### [EXERCISE DATA]
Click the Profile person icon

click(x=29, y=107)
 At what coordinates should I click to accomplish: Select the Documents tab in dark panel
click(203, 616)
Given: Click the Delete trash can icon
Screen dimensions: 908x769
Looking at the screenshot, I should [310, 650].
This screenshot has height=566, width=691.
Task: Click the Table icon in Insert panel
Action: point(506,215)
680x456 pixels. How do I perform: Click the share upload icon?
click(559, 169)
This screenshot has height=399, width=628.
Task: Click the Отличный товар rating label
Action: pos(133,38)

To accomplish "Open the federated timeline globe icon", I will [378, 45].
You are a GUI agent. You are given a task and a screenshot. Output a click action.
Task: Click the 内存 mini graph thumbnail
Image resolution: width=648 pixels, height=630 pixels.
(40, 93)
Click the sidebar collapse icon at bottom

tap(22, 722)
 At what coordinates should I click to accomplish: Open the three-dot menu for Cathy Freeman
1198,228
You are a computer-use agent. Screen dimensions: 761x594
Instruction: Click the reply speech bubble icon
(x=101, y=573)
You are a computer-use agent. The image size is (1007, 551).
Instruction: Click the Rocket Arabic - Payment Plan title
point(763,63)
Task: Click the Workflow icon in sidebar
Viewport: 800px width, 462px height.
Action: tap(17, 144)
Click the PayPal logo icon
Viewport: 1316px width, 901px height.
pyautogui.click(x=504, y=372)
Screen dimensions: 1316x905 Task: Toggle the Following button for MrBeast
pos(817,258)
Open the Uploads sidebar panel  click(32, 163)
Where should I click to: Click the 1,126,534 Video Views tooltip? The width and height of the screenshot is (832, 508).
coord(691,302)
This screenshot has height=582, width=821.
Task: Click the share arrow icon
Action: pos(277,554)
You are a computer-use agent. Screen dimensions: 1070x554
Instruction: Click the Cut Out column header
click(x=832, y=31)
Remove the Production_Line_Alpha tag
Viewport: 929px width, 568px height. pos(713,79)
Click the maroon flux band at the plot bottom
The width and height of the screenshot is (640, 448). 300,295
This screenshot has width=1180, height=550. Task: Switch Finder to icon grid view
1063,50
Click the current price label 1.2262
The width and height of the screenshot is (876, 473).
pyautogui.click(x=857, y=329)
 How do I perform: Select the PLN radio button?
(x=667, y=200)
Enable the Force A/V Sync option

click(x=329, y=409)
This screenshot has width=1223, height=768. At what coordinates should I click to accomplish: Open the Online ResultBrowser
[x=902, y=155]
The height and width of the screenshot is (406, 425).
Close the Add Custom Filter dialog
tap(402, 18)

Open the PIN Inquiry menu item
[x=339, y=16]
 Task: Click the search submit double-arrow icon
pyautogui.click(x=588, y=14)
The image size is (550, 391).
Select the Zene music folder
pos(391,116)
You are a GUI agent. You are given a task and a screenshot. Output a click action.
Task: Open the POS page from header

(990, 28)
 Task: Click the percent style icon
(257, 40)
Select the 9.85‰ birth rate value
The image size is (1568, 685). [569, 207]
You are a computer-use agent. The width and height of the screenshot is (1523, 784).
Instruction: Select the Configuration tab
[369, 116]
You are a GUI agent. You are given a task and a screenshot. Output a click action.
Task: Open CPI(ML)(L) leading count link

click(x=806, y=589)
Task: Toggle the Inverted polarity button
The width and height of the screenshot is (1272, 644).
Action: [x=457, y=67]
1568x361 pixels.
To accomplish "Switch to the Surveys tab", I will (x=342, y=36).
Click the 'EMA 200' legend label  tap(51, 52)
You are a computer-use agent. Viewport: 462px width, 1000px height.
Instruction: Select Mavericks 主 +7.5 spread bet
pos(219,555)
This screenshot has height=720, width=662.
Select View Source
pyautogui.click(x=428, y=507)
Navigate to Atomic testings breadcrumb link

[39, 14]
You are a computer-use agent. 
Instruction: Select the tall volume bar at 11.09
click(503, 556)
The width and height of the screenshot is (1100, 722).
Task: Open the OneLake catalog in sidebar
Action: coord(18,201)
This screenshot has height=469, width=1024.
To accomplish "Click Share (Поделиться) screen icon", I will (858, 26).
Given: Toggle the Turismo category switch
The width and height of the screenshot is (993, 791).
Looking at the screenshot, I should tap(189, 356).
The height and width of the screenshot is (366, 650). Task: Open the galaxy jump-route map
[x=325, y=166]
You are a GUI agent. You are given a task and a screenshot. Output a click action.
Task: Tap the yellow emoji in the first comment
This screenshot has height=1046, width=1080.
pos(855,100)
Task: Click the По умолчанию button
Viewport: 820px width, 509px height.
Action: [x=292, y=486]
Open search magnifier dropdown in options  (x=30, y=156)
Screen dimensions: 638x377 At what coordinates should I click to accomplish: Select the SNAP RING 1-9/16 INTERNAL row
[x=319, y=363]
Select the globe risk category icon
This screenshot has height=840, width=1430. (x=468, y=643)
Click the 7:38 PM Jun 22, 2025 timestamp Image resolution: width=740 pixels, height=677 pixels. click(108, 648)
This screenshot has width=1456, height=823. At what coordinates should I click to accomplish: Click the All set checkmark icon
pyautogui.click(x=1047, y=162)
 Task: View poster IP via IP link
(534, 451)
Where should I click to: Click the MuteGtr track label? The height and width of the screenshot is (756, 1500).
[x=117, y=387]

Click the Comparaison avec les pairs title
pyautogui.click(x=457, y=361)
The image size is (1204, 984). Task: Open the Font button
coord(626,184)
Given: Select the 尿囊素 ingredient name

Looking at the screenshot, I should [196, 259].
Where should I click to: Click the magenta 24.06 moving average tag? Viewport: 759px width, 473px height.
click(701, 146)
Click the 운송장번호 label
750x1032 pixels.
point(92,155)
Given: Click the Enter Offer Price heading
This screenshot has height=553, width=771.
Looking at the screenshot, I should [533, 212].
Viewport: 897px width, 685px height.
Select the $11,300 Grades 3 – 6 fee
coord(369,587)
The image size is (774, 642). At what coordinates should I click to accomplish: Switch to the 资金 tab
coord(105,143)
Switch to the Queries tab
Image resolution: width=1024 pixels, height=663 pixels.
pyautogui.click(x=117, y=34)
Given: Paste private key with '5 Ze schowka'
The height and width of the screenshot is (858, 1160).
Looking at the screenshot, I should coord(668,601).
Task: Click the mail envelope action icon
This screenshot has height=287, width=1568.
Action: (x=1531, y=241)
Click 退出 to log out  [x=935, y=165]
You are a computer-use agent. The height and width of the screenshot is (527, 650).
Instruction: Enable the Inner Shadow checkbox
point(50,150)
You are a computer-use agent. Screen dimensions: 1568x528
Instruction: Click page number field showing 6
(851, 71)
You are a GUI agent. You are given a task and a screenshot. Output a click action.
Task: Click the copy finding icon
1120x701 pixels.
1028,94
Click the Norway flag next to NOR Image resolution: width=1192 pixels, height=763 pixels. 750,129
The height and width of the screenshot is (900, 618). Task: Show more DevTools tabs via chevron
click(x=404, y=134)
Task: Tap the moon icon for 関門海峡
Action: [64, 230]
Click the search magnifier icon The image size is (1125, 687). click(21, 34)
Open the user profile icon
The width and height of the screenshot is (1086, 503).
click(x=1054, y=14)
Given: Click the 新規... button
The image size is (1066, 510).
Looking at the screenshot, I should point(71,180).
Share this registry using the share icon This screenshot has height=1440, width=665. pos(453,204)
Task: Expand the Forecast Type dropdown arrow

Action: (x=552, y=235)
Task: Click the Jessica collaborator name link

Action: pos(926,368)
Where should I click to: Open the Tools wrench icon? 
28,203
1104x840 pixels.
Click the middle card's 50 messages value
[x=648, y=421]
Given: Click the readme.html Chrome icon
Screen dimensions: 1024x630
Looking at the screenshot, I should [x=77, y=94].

### [EXERCISE GOAL]
Your answer must consist solely of the lines above between the line holding "Given: Toggle the Turismo category switch" and the line holding "Task: Tap the yellow", inclusive, copied exactly.

### [ANSWER BOX]
Given: Toggle the Turismo category switch
The width and height of the screenshot is (993, 791).
Looking at the screenshot, I should tap(189, 356).
The height and width of the screenshot is (366, 650). Task: Open the galaxy jump-route map
[x=325, y=166]
You are a GUI agent. You are given a task and a screenshot. Output a click action.
Task: Tap the yellow emoji in the first comment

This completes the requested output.